The first UN planeload of Sudanese fleeing Libya arrived in Khartoum on Saturday under a humanitarian evacuation scheme to repatriate the huge wave of migrants displaced by the conflict.

"The work was good until the protests started. (Libyan leader Muammar) Gaddafi was arming everyone and it just got really dangerous," said Hamid Abdullah, who lived in Tripoli for three years, where he worked in a bakery.

The 38-year-old, from El-Geneina in West Darfur, was on the first of five flights from Tunisia jointly organised by the UN refugee agency and the International Organisation for Migration over the coming two days.

Up to 2,500 people need to be evacuated daily from camps across the Libyan borders with Tunisia and Egypt, the humanitarian agencies said on Thursday, in what they described as one of the biggest humanitarian evacuations in history.

Around 300,000 people are thought to have fled Libya since clashes broke out in mid-February between anti-regime forces and Gadhafi loyalists.

Many of those on the flight to Khartoum were from Sudan's war-torn Western region.

Issa, 45, from the Southern city of Nyala, said he moved to Tripoli a year ago.

"First we fled the fighting in Darfur and now we have had to flee Libya. It's been very difficult for the people of Darfur," he said.

In addition to the security concerns for those going back to Darfur, some of the returnees face more pressing challenges.

Naim al-Badawi lived in Libya for eight years, but he left behind everything he owned when the crisis there forced him to flee.

"I have no money and no idea how I'm going to get home," said the 27-year-old from Wad Medani, a town 200 kilometres south (125 kilometres) of Khartoum, who stepped off the plane with just a blanket.

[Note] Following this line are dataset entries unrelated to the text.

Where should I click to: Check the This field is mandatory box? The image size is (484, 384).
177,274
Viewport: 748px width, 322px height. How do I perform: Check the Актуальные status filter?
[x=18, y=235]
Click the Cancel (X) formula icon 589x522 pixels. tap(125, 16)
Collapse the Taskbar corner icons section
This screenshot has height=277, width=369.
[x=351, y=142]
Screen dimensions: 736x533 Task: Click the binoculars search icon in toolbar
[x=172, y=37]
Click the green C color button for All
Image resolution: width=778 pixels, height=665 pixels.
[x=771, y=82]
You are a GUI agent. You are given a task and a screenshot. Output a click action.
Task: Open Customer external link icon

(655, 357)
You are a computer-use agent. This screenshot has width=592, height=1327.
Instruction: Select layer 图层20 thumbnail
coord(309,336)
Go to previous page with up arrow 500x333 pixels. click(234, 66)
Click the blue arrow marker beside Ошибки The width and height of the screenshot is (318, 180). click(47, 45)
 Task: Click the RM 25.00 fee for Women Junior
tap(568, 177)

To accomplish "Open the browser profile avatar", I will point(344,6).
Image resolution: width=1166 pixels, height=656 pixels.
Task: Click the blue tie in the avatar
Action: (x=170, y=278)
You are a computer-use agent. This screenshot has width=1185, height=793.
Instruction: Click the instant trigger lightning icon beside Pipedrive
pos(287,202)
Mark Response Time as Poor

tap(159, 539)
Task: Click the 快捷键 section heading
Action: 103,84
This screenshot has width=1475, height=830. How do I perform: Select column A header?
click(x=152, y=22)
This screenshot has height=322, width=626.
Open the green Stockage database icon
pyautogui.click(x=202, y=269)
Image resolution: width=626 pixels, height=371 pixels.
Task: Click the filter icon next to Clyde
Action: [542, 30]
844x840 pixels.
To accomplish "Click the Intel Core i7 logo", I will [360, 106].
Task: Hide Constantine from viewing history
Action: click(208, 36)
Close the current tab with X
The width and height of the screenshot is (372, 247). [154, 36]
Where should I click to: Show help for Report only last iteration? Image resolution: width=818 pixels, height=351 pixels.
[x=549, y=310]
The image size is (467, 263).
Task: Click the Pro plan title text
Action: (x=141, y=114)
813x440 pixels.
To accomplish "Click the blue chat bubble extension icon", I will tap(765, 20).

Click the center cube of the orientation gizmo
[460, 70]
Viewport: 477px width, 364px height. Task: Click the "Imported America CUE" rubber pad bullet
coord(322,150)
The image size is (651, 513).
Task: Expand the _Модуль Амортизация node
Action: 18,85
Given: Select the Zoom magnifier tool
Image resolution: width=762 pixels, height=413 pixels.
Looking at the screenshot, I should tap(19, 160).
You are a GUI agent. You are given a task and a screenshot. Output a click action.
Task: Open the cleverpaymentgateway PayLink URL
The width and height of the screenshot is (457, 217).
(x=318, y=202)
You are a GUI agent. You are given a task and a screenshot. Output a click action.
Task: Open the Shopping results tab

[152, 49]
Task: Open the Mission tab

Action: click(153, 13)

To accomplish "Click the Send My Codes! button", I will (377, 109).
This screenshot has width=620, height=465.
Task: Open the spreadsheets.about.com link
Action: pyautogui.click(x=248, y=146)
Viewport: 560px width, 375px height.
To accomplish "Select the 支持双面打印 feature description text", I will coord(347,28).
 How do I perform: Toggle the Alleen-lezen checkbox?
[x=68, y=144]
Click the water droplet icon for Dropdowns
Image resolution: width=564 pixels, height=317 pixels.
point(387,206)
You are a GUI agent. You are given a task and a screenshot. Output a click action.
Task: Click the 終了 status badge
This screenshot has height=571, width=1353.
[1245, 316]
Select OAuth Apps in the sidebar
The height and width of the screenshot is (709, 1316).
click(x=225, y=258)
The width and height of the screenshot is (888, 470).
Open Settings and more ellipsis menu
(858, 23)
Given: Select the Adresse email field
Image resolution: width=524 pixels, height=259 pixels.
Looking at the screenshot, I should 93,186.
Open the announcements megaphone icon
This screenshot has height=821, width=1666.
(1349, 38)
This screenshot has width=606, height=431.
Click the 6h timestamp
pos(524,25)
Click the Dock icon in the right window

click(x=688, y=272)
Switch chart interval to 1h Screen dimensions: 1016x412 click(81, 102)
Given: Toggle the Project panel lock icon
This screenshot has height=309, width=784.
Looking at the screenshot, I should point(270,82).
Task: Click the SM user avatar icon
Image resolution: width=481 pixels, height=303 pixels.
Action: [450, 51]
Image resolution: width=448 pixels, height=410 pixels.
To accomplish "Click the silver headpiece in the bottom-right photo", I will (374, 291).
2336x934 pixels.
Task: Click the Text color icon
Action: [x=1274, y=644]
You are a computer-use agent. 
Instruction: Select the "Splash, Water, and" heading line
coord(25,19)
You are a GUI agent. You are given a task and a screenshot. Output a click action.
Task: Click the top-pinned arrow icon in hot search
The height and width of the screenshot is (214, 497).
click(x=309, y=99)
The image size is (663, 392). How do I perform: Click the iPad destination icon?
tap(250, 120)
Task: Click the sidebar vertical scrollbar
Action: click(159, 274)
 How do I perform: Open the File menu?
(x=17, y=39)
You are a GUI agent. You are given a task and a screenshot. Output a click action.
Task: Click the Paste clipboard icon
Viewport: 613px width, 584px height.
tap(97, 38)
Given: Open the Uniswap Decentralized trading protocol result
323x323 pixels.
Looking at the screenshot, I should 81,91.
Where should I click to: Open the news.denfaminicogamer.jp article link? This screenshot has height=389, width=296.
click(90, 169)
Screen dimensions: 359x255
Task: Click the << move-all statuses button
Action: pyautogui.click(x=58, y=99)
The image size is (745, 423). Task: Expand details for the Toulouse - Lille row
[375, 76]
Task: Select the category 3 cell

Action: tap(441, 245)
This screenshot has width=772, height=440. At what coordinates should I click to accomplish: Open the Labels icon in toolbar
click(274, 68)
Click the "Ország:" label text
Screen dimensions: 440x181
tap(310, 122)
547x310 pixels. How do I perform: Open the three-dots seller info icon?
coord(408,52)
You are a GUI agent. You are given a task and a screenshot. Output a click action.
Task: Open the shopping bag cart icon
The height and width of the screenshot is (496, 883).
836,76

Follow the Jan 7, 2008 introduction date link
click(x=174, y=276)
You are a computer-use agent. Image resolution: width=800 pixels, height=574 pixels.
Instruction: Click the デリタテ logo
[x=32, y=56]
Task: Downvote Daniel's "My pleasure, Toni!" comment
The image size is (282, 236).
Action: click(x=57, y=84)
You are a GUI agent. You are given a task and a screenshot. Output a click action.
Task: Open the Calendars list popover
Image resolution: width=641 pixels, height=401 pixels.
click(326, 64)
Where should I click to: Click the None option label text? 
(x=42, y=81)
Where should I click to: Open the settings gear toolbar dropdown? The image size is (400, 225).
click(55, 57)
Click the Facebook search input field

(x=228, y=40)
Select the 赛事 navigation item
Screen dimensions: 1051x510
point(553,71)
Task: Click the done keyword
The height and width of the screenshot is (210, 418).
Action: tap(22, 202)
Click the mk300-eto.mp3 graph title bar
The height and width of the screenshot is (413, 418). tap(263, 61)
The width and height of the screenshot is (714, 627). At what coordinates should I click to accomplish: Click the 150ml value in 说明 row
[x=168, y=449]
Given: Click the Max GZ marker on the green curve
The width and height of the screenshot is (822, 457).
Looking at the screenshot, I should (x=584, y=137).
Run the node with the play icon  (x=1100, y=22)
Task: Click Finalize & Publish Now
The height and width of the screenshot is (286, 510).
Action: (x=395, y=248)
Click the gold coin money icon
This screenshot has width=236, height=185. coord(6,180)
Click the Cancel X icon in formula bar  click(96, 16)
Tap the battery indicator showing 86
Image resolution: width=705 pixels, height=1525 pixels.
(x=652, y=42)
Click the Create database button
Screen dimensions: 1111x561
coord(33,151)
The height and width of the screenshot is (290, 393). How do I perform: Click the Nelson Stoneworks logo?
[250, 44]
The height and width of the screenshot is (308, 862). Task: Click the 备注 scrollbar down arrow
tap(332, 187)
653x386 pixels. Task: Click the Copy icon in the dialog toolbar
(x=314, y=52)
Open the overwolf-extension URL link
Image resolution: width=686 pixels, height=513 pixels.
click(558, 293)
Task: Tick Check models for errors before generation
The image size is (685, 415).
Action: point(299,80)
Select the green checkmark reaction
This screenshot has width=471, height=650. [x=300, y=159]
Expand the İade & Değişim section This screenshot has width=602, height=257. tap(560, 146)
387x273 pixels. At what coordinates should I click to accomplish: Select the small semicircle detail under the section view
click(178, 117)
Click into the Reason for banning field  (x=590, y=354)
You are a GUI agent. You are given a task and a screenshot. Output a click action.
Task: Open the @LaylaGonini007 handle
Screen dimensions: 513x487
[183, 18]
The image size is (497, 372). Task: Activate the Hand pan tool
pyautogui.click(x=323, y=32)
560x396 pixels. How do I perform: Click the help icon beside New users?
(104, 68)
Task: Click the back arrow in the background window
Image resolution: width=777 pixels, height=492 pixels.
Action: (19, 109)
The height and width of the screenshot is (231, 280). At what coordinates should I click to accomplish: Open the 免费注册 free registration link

The Sudanese migrants returning from Libya will also have to confront mounting economic hardship in their home country, including skyrocketing food prices and highly uncertain job prospects.

The Khartoum government, which is struggling to cope with its huge foreign debt and a growing imports bill, pushed through a raft of austerity measures in January to try and bolster weak state finances.